Even if there were an injury done to business or property, the Hemi Group argues that the City doesn’t qualify as a “person” under RICO because it does not own a “legal or beneficial interest” in its authority to collect taxes; it is instead a sovereign. The Hemi Group points out that the Supreme Court has consistently followed the presumption that “person” doesn’t include a sovereign, unless there is some definite indication that the statute intended otherwise.
The City asserts that the Hemi Group’s argument that the City is not a “person” under RICO was not included in the petition for certiorari and should not be considered, but even so, the City would qualify as a “person” because it is an “entity capable of holding a legal and beneficial interest in property”, including tax revenue. The City contends that courts have already interpreted RICO to mean that state and local governments are included in the word, “person”, consistent with RICO’s broad language and liberal construction.
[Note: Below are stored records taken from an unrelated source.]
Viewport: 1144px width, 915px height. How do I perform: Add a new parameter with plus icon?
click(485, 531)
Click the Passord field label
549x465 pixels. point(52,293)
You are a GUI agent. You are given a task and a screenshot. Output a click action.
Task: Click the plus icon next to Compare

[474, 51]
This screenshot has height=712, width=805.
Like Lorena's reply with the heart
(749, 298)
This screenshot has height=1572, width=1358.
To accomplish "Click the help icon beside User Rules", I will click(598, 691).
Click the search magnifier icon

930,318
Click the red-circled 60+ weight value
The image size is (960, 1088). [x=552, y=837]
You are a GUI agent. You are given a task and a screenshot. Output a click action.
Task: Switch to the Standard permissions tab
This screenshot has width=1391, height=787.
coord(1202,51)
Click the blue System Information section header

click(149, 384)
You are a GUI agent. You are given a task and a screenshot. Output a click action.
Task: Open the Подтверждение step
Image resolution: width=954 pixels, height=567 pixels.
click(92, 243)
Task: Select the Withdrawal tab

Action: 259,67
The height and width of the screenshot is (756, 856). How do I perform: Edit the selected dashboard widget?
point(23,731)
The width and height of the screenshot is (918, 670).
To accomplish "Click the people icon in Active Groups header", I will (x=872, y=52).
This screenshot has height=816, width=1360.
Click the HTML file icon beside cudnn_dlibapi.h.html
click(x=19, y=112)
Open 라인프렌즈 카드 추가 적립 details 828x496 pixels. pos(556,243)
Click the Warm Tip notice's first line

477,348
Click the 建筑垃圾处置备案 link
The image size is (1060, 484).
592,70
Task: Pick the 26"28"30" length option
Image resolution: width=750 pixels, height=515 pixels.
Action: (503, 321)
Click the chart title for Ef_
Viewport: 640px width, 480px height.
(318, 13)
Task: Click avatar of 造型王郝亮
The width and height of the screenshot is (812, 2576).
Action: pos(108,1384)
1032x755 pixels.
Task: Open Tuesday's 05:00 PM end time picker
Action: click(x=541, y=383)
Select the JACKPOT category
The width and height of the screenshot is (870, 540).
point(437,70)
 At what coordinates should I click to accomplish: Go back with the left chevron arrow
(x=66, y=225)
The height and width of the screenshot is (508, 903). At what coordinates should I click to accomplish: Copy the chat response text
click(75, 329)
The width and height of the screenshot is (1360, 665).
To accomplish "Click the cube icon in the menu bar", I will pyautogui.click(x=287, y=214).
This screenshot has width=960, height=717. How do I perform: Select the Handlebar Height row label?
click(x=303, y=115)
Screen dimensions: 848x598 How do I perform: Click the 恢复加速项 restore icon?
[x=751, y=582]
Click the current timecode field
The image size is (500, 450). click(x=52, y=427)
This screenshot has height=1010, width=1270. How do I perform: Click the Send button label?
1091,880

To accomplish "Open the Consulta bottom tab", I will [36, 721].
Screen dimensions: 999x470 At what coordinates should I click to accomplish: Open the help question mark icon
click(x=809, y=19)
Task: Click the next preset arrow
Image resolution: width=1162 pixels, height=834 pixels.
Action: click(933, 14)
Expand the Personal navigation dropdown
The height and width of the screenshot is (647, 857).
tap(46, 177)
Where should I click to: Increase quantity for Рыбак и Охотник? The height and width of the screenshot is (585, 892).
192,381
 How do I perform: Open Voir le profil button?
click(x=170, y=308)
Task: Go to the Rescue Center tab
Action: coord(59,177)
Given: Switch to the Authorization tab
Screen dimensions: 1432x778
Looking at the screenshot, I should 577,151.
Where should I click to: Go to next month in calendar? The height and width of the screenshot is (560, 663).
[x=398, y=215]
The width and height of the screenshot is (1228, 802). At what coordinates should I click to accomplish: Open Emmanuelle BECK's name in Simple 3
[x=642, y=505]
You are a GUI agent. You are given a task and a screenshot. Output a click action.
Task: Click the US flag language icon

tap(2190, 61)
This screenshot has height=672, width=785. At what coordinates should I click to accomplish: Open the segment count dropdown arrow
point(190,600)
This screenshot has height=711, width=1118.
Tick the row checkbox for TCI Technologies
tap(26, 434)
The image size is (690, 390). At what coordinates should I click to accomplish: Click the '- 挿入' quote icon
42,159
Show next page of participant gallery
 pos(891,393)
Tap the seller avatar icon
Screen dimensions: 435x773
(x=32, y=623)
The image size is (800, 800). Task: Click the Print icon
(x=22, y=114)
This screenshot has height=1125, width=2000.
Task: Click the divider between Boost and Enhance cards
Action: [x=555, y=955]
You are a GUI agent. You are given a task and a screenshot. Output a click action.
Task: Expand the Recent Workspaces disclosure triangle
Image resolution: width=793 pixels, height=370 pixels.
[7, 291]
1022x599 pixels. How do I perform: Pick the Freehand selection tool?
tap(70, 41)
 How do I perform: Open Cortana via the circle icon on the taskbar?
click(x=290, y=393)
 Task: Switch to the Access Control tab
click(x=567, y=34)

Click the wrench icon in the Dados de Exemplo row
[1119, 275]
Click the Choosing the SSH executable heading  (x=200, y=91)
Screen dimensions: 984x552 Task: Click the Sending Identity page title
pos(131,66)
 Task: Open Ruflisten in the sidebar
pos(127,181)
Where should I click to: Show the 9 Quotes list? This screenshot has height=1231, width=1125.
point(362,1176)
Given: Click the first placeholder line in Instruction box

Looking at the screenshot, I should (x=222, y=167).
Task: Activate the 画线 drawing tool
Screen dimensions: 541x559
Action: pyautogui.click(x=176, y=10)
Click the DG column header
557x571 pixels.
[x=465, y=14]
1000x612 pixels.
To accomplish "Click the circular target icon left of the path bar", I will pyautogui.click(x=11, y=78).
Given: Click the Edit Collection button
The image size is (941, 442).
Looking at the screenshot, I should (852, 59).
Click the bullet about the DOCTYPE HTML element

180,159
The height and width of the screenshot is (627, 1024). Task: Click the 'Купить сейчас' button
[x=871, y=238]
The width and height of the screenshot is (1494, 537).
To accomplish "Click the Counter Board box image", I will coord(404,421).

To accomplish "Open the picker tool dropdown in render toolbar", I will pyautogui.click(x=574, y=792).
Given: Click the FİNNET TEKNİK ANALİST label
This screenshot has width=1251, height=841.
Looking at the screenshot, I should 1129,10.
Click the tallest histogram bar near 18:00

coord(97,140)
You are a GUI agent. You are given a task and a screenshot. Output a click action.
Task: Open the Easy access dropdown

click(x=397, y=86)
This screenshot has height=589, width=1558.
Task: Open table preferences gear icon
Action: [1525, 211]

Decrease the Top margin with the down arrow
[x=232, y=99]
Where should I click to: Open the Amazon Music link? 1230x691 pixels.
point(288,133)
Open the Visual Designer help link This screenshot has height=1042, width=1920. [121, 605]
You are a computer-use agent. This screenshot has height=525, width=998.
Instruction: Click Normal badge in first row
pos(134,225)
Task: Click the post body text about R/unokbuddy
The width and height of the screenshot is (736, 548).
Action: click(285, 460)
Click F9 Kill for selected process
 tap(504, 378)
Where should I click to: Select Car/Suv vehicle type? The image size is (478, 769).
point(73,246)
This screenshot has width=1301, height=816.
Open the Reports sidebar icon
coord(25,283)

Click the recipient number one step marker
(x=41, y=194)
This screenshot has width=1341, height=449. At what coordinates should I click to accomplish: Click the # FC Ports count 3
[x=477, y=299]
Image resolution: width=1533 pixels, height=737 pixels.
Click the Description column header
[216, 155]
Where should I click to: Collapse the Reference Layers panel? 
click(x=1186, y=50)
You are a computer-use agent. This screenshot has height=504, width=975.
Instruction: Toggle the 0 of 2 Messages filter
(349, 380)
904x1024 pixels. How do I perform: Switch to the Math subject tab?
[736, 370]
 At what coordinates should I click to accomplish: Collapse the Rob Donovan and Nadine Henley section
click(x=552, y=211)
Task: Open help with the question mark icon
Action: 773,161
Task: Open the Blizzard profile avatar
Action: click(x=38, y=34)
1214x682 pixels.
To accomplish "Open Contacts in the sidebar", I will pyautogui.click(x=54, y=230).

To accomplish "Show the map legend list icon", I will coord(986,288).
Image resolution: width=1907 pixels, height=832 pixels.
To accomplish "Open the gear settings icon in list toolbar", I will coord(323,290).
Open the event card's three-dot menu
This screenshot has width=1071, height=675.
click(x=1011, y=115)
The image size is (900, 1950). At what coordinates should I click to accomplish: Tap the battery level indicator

Is the City of New York’s injury direct enough to provide standing under RICO?
The Hemi Group maintains that there was no injury as defined by RICO. However, even if there were, the Hemi Group asserts that the City of New York also lacks standing because the injury suffered was indirect and only directly-injured parties have standing under RICO. According to the Hemi Group, because a city’s sovereign power is derived from the people, any injury to that power must by definition be derivative as well and therefore, indirect.
In contrast, the City contends that the City does have standing because its injuries were a direct consequence of the Hemi Group’s actions. The City emphasizes that the City imposes its own excise tax on cigarettes and those taxes are owed directly to the City itself, and so the City’s injuries are not derivative of the injuries to the State.
The Hemi Group argues the City also has no standing because its injuries are too indirect to meet RICO’s proximate cause requirement. Hemi contends that the City’s only “injury” stems from the lack of information received from the State, denying the City the opportunity to collect sales taxes. Further, the Hemi Group argues, the City’s failure to collect taxes could have resulted from other causes as it was a consequence of the purchasers from the Hemi Group’s websites individually “[failing] to voluntarily pay use taxes to the City.”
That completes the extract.